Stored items

==============================

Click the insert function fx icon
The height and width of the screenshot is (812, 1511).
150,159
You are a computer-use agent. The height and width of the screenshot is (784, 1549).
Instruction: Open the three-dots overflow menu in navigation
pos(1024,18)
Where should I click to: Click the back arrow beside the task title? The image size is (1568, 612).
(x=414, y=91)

==============================

AIM OF THE EXERCISE >> Nothing but the lines from the one with "Where should I" through the last line of the entries should be repeated, and those exactly.

ANSWER TO THIS PROBLEM >>
Where should I click to: Click the back arrow beside the task title? The image size is (1568, 612).
(x=414, y=91)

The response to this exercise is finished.